Follow-up The guardians of participants will be asked to complete a daily symptom diary,
using an online data collection form in REDCap, during the first 7 days after the initial
Emergency Department study visit. The follow-up will assess patient condition, clinical
response, signs or symptoms of clinical deterioration and other adverse effects. The primary
outcome will be assessed at day 7 (+/- 2 days), using video chat technology that is standard
on most smart phones, tablets, and computers. Video follow-up will be performed by site
clinician investigators. In the rare case that a mobile device or computer with video chat
technology is not available to the family, the day 7 follow-up will occur by telephone or
text through an online system. A final follow-up, performed by site research staff, by
telephone call, will occur at Day 21 (+/- 2 days) to assess overall disease course and
secondary outcomes.
Data Collection At baseline, demographics, medical history, and history of current illness
will be obtained from all participants during stage 1 (pre-randomization). Vital signs will
be obtained and a brief physical examination will be performed. After the initial ED visit,
patients will record symptoms on daily basis for 6 days via an online data collection form.
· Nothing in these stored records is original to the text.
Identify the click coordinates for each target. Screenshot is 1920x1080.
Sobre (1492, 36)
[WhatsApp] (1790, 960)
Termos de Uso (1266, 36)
Follow-up assessments will be completed via telehealth visit or telephone for days 7 and 21.
Follow-up visits will collect data regarding symptoms, adverse events and return to medical
care, in addition to assessing adherence to study procedures (i.e., medication adherence and
daily symptom diary completion). If there is concern for adverse events or deterioration that
may warrant medical care, the participant's caregiver will be instructed to contact their
primary care physician, emergency department, or call 911, as indicated.